映画の中で単語として出てきたときには『高度限界』となっていた。家に帰って辞書で引いてみたら、VERTICALは垂直や縦のこと。“垂直の限界”=“高度限界”ってことか。
しかし、この邦題はなんとかならんのかね、字を見ても意味分からないや。
「そりゃ、あんたが英語が苦手なだけでしょう」
普通、バーティカルなんて単語は使わないだろうに。
K2への無理な登山中に遭難してクレバスに落ちてしまった3人。その中に、自分の妹がいたために救助に向かう主人公。
しかし、主人公には妹と自分を助けるために、父親のザイルを切ってしまったという過去がある。
主人公を演ずるのはクリス・オドネル。けっこう渋くなったなと思ったら、『バットマン フォーエヴァー』ってもう5年も前の作品なんだよなぁ。

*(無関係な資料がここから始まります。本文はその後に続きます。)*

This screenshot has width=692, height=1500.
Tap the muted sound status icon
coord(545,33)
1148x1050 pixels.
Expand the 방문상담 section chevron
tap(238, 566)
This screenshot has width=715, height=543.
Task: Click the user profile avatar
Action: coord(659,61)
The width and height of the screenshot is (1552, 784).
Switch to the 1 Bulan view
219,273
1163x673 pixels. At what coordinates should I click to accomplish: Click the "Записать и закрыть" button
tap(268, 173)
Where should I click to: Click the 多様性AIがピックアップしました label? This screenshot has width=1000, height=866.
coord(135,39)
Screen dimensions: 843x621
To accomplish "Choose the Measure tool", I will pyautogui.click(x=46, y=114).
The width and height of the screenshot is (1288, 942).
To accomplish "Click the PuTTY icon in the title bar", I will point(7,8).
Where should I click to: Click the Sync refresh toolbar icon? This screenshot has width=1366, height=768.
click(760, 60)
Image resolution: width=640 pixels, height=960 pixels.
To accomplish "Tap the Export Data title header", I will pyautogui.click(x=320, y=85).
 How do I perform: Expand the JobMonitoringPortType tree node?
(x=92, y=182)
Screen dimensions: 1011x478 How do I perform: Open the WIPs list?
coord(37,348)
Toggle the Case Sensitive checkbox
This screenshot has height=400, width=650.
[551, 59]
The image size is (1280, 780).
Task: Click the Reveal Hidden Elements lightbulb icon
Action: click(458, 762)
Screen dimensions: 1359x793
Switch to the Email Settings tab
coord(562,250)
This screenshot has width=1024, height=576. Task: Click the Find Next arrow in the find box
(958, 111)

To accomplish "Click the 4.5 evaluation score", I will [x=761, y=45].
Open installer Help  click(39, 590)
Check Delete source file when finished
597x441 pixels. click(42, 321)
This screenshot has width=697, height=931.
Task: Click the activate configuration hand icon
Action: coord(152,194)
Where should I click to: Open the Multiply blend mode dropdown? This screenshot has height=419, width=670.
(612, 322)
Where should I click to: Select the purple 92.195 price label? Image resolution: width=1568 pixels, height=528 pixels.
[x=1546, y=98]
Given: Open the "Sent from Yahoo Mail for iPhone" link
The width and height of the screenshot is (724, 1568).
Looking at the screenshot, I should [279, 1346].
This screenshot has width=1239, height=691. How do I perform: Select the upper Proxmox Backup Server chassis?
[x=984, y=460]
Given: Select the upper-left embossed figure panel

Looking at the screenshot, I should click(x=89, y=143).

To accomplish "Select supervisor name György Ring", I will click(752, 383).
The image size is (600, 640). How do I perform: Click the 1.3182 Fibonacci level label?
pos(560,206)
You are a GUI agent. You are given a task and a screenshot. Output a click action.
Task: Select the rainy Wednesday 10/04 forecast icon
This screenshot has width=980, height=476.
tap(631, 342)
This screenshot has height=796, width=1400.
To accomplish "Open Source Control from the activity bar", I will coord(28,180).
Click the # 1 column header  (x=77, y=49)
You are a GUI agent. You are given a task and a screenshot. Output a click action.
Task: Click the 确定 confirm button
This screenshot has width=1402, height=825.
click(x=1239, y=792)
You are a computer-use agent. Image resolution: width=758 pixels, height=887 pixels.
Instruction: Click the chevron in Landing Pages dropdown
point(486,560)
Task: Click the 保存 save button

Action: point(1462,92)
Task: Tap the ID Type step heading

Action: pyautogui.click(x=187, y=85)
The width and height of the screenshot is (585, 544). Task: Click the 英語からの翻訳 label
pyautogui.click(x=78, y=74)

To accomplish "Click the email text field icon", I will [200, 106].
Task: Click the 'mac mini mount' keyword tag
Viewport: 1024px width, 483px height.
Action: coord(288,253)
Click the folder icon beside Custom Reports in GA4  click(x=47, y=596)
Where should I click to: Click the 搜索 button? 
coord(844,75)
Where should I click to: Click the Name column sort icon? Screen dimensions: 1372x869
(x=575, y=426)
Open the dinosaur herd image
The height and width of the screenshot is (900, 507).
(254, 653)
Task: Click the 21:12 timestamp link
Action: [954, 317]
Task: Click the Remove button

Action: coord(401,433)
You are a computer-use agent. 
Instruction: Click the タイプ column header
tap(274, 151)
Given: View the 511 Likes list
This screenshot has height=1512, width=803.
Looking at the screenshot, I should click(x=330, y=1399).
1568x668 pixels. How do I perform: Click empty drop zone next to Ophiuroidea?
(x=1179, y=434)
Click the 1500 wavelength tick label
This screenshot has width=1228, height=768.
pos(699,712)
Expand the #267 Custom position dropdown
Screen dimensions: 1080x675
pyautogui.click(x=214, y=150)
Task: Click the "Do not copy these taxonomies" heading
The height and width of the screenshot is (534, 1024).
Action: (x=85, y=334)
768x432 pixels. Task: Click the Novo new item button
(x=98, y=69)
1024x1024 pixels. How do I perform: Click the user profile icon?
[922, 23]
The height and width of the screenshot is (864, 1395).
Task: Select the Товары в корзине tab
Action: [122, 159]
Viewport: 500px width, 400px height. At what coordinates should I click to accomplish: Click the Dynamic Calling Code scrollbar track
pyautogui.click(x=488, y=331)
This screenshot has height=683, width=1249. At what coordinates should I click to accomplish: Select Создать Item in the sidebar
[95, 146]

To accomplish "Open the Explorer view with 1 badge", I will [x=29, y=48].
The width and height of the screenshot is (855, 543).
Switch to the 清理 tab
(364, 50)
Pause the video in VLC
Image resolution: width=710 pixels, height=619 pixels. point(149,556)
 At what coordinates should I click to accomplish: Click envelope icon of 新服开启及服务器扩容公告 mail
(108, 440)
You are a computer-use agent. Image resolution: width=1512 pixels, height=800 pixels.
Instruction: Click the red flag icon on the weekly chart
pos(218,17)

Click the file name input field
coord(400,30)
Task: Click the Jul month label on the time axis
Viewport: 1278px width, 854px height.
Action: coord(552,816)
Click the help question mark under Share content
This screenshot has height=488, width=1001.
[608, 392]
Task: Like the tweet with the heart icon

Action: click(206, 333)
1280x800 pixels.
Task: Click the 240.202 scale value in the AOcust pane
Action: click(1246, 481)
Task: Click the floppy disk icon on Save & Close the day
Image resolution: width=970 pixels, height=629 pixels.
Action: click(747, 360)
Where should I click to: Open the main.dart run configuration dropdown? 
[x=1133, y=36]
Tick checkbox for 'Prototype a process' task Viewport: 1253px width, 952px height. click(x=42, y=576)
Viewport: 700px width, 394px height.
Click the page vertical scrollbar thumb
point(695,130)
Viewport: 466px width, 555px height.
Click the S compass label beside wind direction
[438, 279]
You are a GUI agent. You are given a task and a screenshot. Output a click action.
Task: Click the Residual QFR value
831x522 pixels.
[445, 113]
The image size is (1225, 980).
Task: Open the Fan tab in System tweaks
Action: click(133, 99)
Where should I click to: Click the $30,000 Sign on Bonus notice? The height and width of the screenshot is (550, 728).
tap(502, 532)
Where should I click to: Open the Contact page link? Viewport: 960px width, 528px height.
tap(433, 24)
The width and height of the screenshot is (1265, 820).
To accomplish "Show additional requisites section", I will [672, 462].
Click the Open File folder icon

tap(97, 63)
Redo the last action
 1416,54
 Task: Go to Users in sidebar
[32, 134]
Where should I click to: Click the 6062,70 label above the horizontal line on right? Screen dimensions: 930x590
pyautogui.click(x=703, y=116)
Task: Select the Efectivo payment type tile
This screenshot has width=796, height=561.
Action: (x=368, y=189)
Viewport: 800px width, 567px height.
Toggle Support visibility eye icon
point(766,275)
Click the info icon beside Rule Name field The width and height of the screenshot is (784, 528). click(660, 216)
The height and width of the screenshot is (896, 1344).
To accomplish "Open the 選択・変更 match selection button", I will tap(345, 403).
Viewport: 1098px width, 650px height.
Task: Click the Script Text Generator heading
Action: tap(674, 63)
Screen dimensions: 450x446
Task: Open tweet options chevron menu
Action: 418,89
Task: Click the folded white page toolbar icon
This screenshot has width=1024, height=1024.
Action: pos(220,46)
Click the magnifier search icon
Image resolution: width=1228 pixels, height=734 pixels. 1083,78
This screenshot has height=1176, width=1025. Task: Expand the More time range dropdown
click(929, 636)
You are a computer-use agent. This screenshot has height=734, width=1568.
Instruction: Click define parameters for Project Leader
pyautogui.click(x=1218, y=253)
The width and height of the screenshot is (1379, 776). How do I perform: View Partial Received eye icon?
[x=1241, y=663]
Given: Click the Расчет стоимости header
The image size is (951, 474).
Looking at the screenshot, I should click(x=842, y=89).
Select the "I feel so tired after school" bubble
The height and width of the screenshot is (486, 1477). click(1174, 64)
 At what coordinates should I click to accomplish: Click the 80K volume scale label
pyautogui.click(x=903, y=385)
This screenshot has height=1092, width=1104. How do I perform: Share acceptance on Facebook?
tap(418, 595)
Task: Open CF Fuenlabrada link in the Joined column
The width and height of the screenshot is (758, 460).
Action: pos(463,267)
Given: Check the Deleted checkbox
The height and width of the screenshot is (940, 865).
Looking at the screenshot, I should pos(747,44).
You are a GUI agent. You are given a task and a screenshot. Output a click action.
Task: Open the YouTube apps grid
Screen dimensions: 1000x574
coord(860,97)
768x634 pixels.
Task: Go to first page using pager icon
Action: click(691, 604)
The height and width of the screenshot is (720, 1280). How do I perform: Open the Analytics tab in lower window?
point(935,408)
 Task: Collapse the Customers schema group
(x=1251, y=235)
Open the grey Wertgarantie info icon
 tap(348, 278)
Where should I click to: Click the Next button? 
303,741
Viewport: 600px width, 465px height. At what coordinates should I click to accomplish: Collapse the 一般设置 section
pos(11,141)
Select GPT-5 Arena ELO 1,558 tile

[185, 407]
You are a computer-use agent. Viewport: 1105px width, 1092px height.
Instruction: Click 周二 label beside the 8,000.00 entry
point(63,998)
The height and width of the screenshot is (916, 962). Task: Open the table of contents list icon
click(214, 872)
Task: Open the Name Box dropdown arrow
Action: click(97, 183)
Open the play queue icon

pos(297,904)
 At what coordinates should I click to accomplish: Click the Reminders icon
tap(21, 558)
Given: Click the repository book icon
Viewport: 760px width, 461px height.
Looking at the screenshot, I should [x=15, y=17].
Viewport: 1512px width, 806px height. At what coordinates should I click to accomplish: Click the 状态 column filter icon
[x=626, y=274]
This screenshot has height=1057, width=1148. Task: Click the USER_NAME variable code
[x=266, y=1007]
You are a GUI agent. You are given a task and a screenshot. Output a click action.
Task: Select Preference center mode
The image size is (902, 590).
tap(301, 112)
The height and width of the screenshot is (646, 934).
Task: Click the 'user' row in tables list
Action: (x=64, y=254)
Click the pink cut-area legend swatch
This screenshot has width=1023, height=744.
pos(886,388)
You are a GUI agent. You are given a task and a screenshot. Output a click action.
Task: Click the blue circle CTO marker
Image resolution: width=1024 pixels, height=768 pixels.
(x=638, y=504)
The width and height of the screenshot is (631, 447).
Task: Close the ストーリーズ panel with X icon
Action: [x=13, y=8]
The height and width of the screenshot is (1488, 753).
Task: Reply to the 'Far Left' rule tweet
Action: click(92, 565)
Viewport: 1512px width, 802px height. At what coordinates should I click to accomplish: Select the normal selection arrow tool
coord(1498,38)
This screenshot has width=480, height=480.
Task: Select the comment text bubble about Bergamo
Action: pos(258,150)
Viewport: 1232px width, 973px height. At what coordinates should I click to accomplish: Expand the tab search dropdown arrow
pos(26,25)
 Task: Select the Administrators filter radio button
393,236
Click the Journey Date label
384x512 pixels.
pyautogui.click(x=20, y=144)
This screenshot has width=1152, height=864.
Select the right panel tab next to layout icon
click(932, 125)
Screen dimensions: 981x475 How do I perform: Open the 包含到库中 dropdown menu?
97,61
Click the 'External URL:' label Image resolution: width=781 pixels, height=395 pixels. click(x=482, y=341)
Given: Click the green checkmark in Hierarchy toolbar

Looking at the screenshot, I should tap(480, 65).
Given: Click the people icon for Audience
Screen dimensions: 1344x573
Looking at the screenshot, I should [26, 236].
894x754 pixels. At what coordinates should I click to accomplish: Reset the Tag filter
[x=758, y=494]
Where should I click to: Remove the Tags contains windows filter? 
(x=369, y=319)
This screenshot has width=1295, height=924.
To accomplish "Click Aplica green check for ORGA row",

クレバスの上部を埋め尽くした雪崩を吹き飛ばすために、ニトログリセリンを持って行く。このニトログリセリンはパキスタン軍からもらったものなんだが、何故パキスタン軍はニトロなんか持っていたのだろう?砲座を作るためとか言っていたが、必要なのかなぁ。ダイナマイトの方が便利だろうに。
もちろん、ニトログリセリンにしたのはショックで爆発するかもしれないというサスペンスを構築するためなのだが、あまり上手く使っていないんだよね。せいぜい高いところから落として爆発するのと、日光に当て続けると爆発するということぐらい。
ニトログリセリンを運ぶとなると、往年の名作アンリ・ジョルジュ・クルーゾーの『恐怖の報酬』が思い出されるが、あの緊迫感はない。
素直な山岳救助物でも良かったと思うんだが、わざわざ悪役を作っている。
果たして、それが映画にとって必要だったかに関しては疑問だな。話の流れがバラバラになるだけで、もっと素直な作品でも良かったのに。
CGなどの合成技術の発達によって、以前なら考えられないようなシーンも撮れるようになってきた。山の中のシーンなど、いくつか「これってどうやって撮ったの?」とあっと驚くようなのもある。
だけれども、明らかにセットじみていたシーンも多かった。オープニングのロッククライミングからして、アップはどう見てもセット撮影だからね。
結論:「そこに山があるから登る」といった人がいたが、山なんか登るから登山事故が起こる。
平地で過ごそう、平地で。
ストット・グレンは鬼気迫るものがあって良かったな。